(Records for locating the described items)
● ● ● ● ●
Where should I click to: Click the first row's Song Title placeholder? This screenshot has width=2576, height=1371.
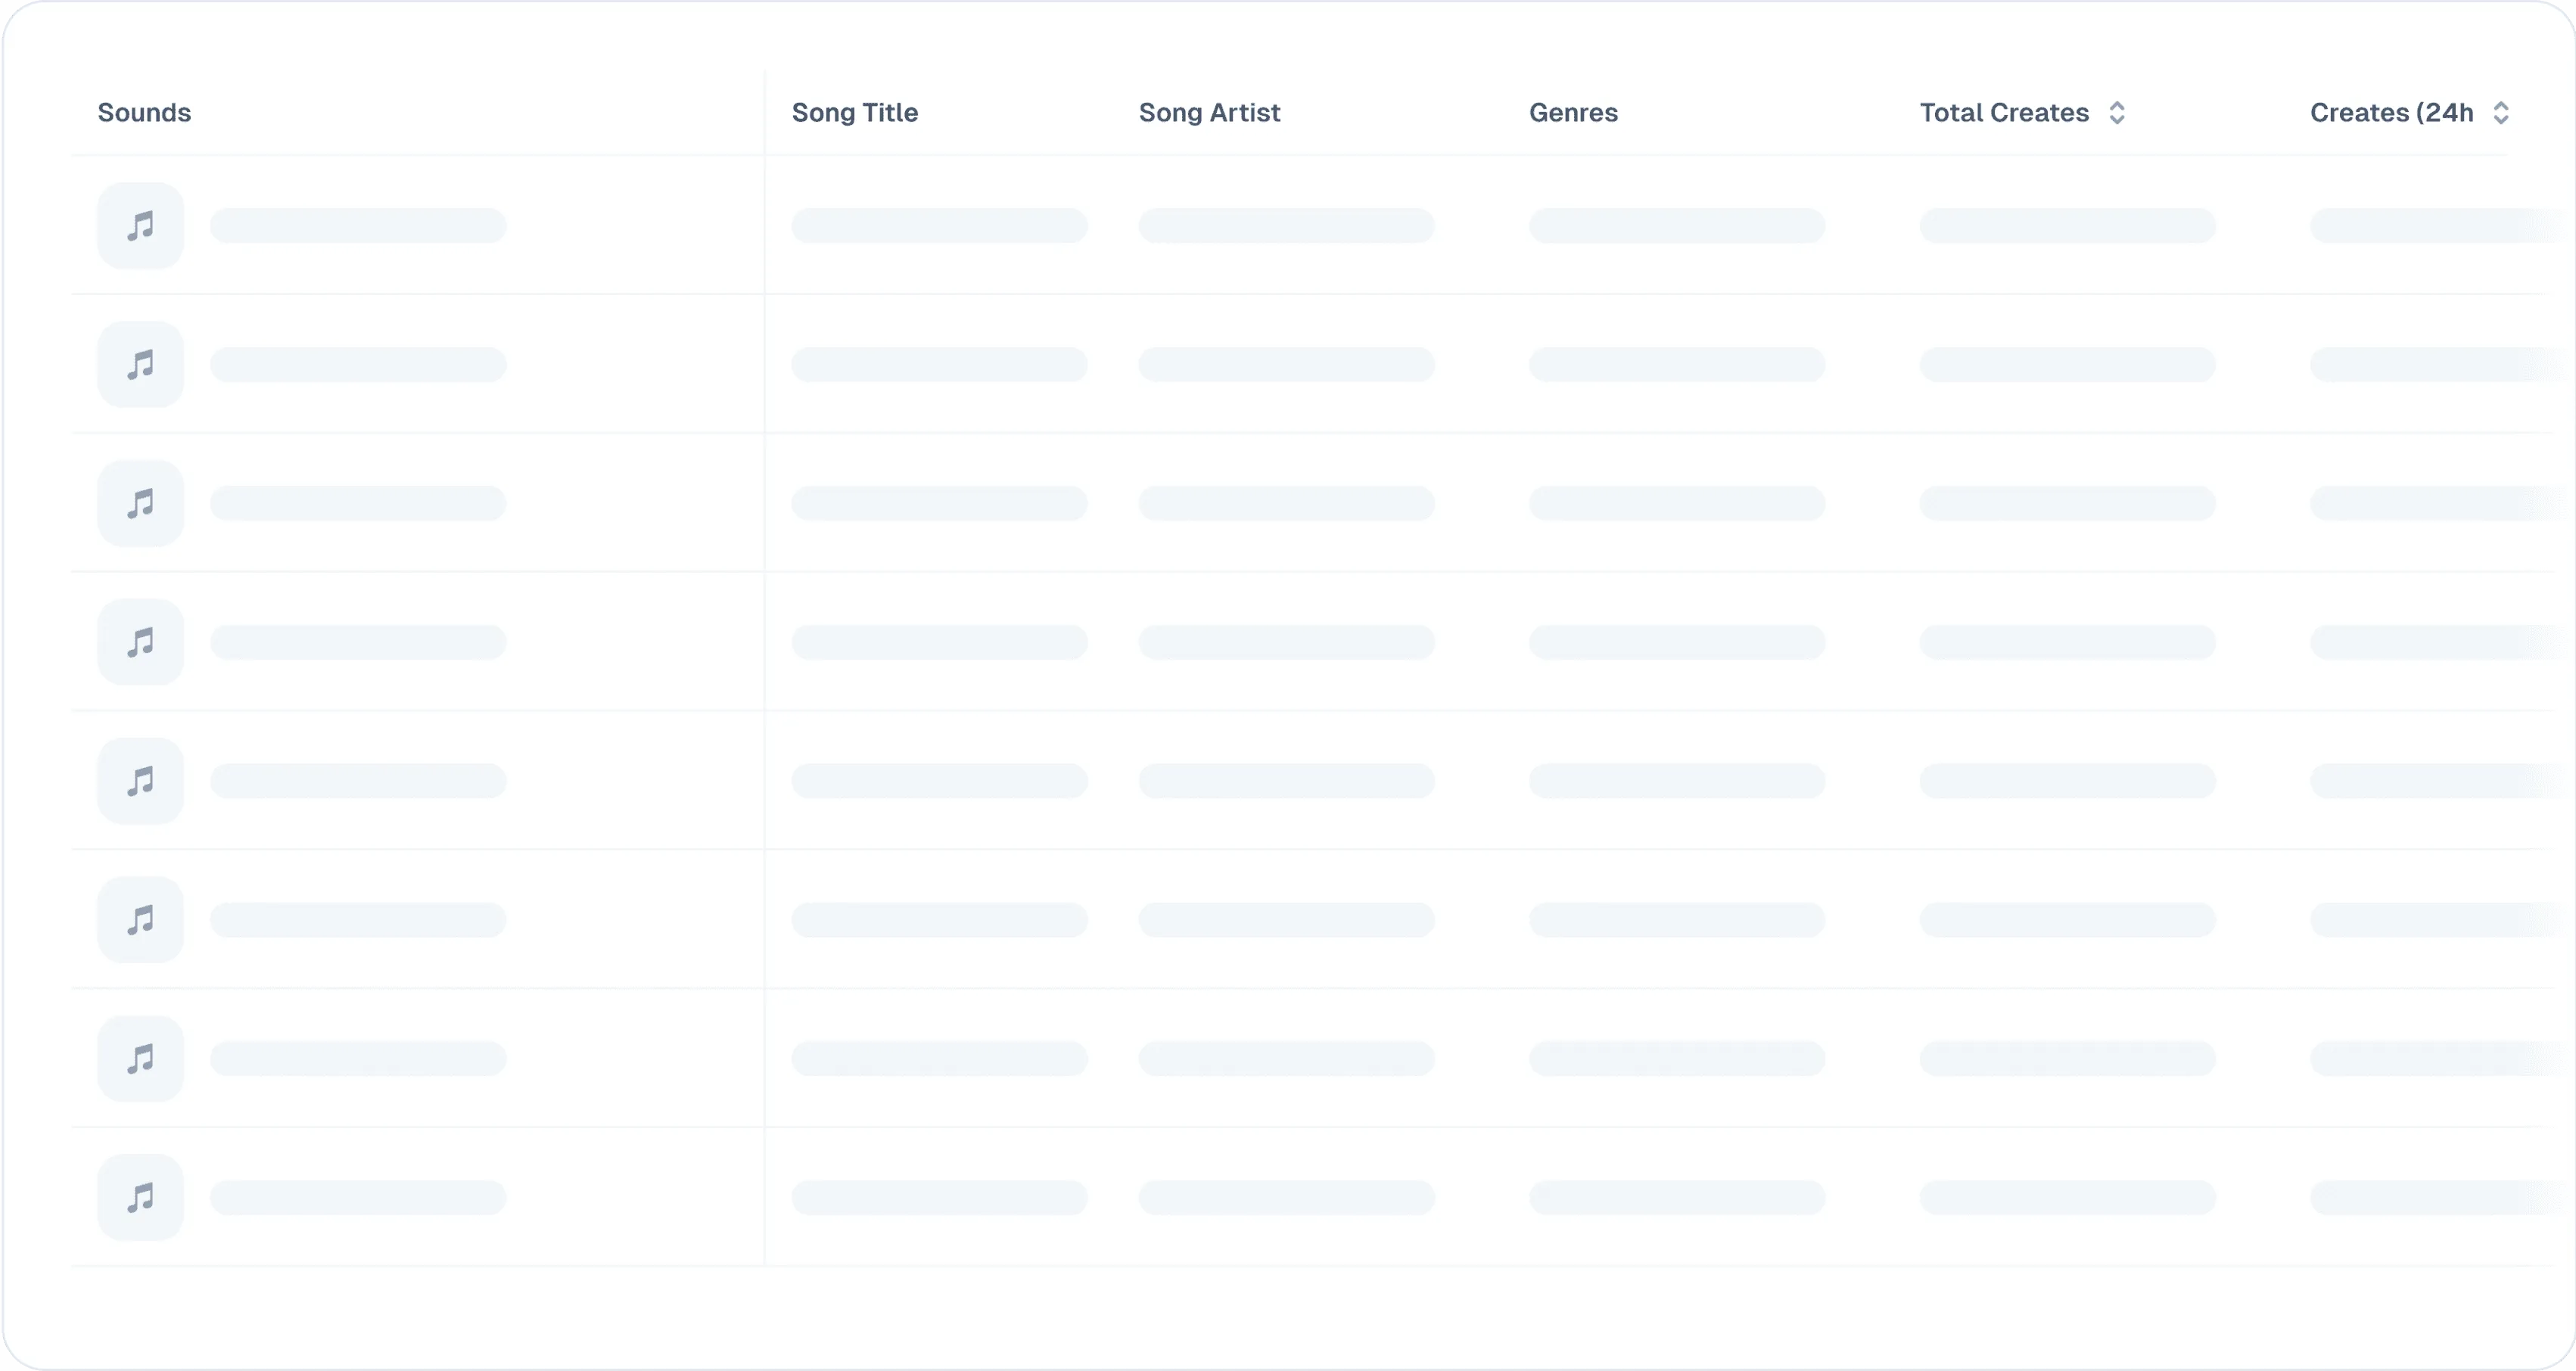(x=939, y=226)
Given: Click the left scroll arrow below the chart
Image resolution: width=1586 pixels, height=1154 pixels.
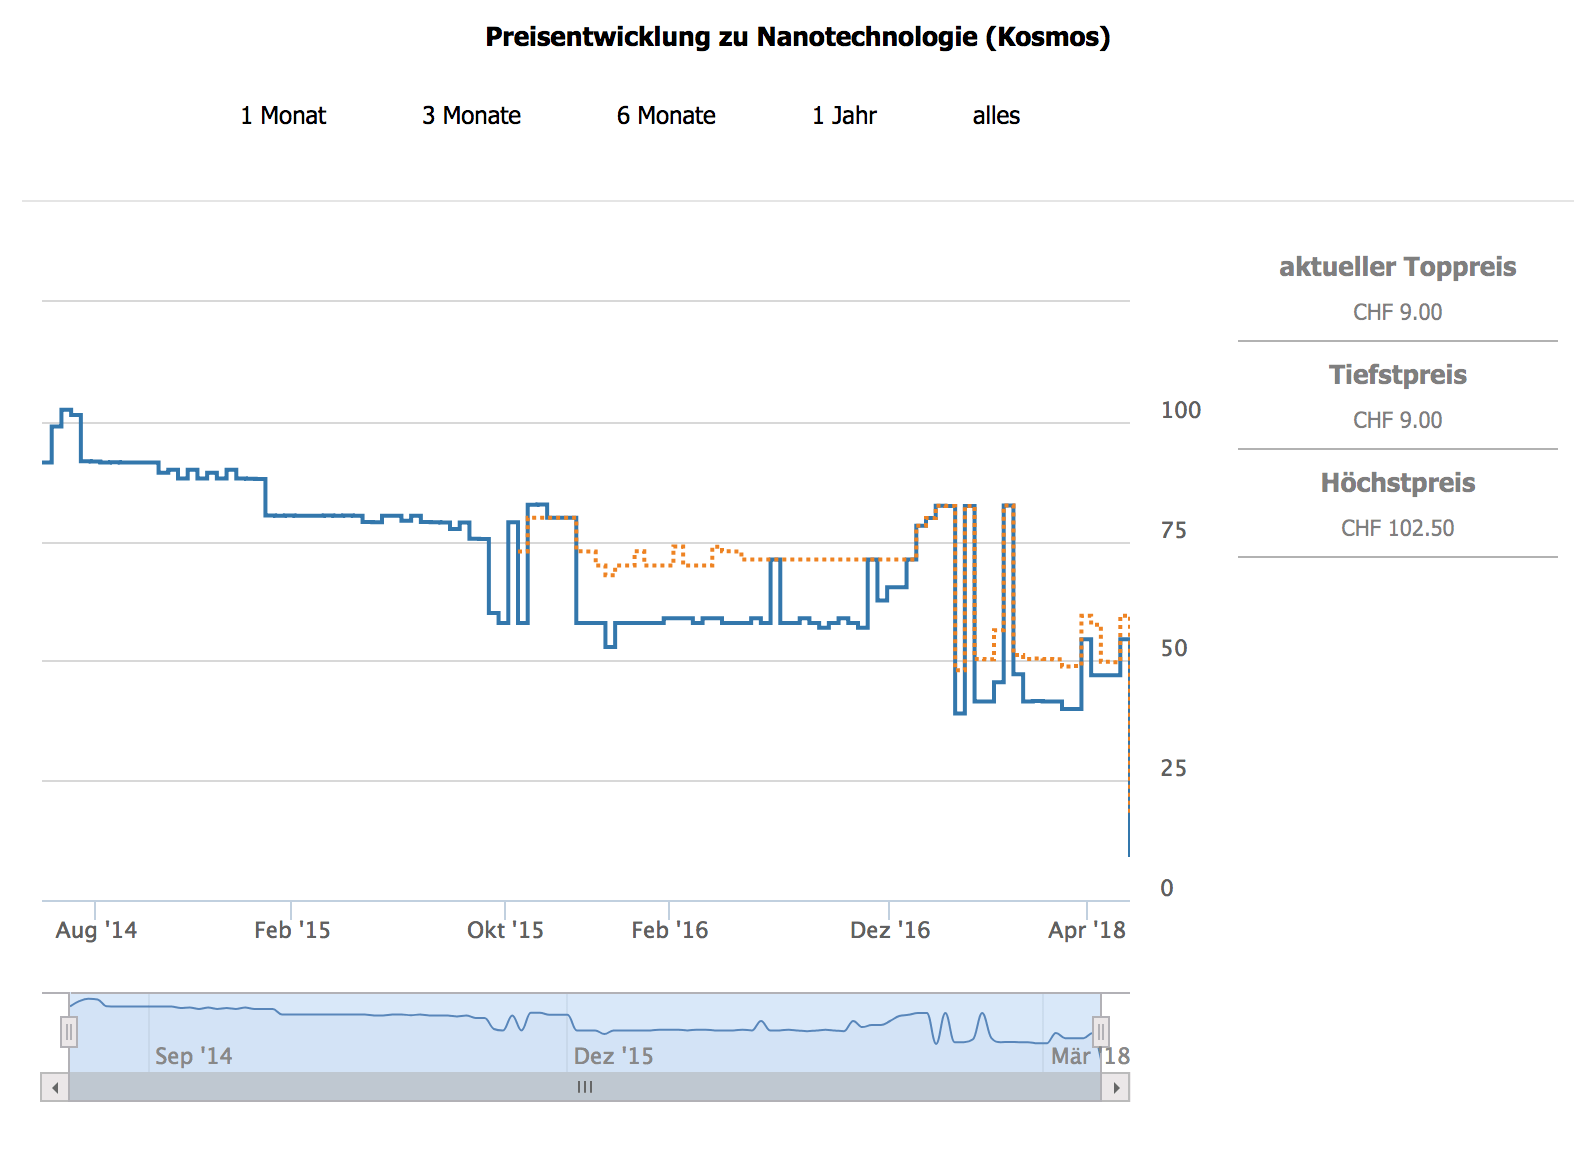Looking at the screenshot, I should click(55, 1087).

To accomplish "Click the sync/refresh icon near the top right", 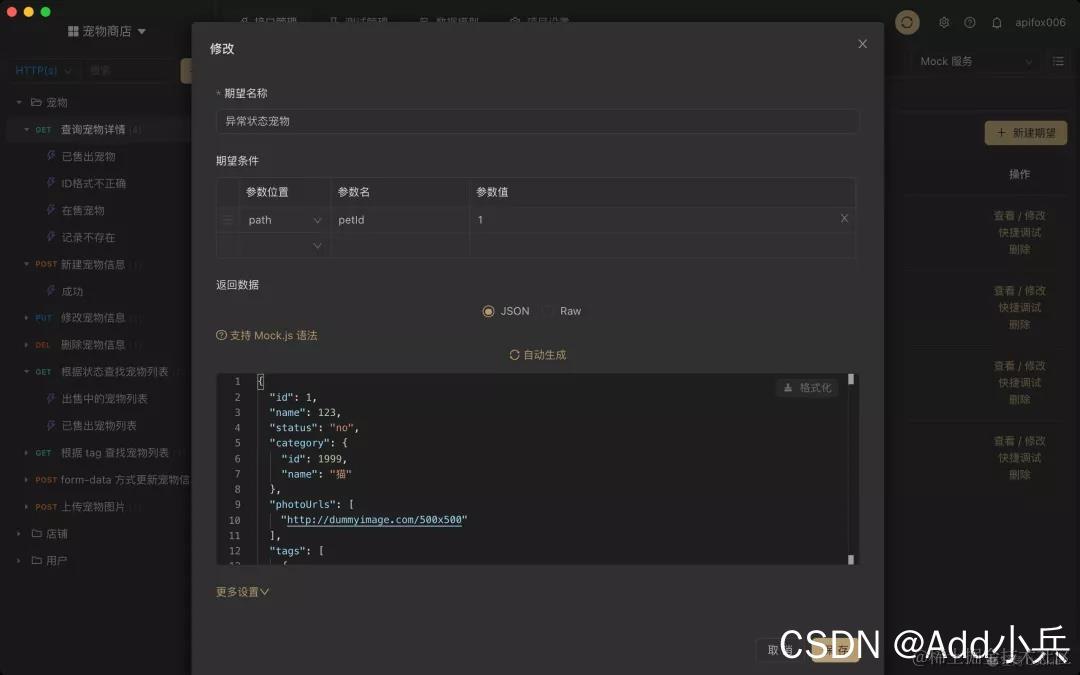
● ● ● ● ●
■ EXERCISE INSTRUCTIONS: Reproduce all of the items above word for word, leaving the pictures out.

■ RESULT OF THIS TASK:
Where should I click to: Click the first row's Song Title placeholder? This screenshot has width=2576, height=1371.
(x=939, y=226)
Given: Click the left scroll arrow below the chart
Image resolution: width=1586 pixels, height=1154 pixels.
Looking at the screenshot, I should click(55, 1087).

To accomplish "Click the sync/refresh icon near the top right", 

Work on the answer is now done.